[TEXTE RETENU]

Un « Comité d’établissement » présidé par le directeur réunit l’équipe de direction et les organisations syndicales. Garant du bon fonctionnement de l’intervention, son rôle est d’instruire les questions qui dépassent le périmètre de l’IDM et de prendre les décisions qui permettront de surmonter le problème posé le cas échéant et quand cela est possible.
À chacune de ces étapes, l’équipe du Cnam est présente. Cette présence est à la fois stimulante et permet dans les périodes perturbées – et nous en avons traversées, des référents de référents ayant même envisagé de quitter le dispositif dans un moment de crise – d’offrir un cadre ferme qui structure la discussion.
Au terme de 12 mois de fonctionnement, le dispositif apporte des bénéfices tangibles au fonctionnement des services concernés.
Ainsi, des problématiques relatives aux différents aspects de la prise en charge des résidents ont été mises en discussion par les référents métier et ont ainsi pu être instruites avec les différentes parties prenantes. Des indicateurs ont été choisis avec les professionnels et ont fait l’objet d’une restitution spécifique auprès des équipes.
Des solutions ont pu être construites au fur et à mesure : adaptation de la composition et consistance des repas, définition du soin, conception de la toilette, tenue civile professionnelle, aménagements intérieurs et extérieurs… Des questions difficiles, comme celle des plannings, compte tenu des contraintes financières, ont pu être abordées et ont permis après certaines tensions de trouver une organisation tenable pour les équipes et soutenable financièrement.
Mylène Zittoun : Des questionnements qui touchent concrètement et en profondeur à la définition de la qualité de la prise en charge du résident, sénile ou handicapé, dans tous les cas dépendant, ont été ouverts et ont permis, y compris dans les services, de déconstruire certains discours convenus sur la toilette, le soin, les activités, la manière de nourrir… Qu’est-ce qu’un soin ? Quelle toilette réaliser pour faire un travail de qualité ? « Complète, tous les jours » ? Ou « partielle, pour laisser une place aux activités et au maintien de l’autonomie et de la socialisation » ? Finalement, comment éviter l’écueil qu’un « lieu de vie » ne se réduise à un endroit où l’on « dort, mange, est lavé » ? Ces questions vives ont fait l’objet de débats animés dans les services entre professionnels. Elles ont été travaillées avec l’encadrement et la direction du pôle, au sein de la direction. Au-delà du déplaisir suscité dans un premier temps par le questionnement de ces activités sensibles, les différents acteurs, soutenus par l’activité transférentielle déployée par les intervenants au sein du dispositif, ont dit, dans un second temps, éprouver du plaisir à avoir pu sortir par la controverse professionnelle des discours convenus : « on ne pourra plus revenir en arrière » disaient-elles en fin d’intervention… Ces mouvements signent l’existence d’un développement effectif de l’activité, contre la passivité de l’organisation impersonnelle du travail (Bonnefond et Clot, 2016).

[/TEXTE RETENU]
[EXTRAITS DE DONNÉES]

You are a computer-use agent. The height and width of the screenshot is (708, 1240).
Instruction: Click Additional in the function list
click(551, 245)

[/EXTRAITS DE DONNÉES]
[EXTRAITS DE DONNÉES]

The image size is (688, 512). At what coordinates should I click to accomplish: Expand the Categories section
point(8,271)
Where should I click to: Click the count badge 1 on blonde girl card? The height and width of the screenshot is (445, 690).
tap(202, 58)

[/EXTRAITS DE DONNÉES]

# EXERCICE
Recopiez le passage du texte retenu qui commence à « Des solutions ont » et se termine à « et soutenable financièrement. ». Les enregistrements ne servent à rien dans ce travail.

# VOTRE RÉPONSE
Des solutions ont pu être construites au fur et à mesure : adaptation de la composition et consistance des repas, définition du soin, conception de la toilette, tenue civile professionnelle, aménagements intérieurs et extérieurs… Des questions difficiles, comme celle des plannings, compte tenu des contraintes financières, ont pu être abordées et ont permis après certaines tensions de trouver une organisation tenable pour les équipes et soutenable financièrement.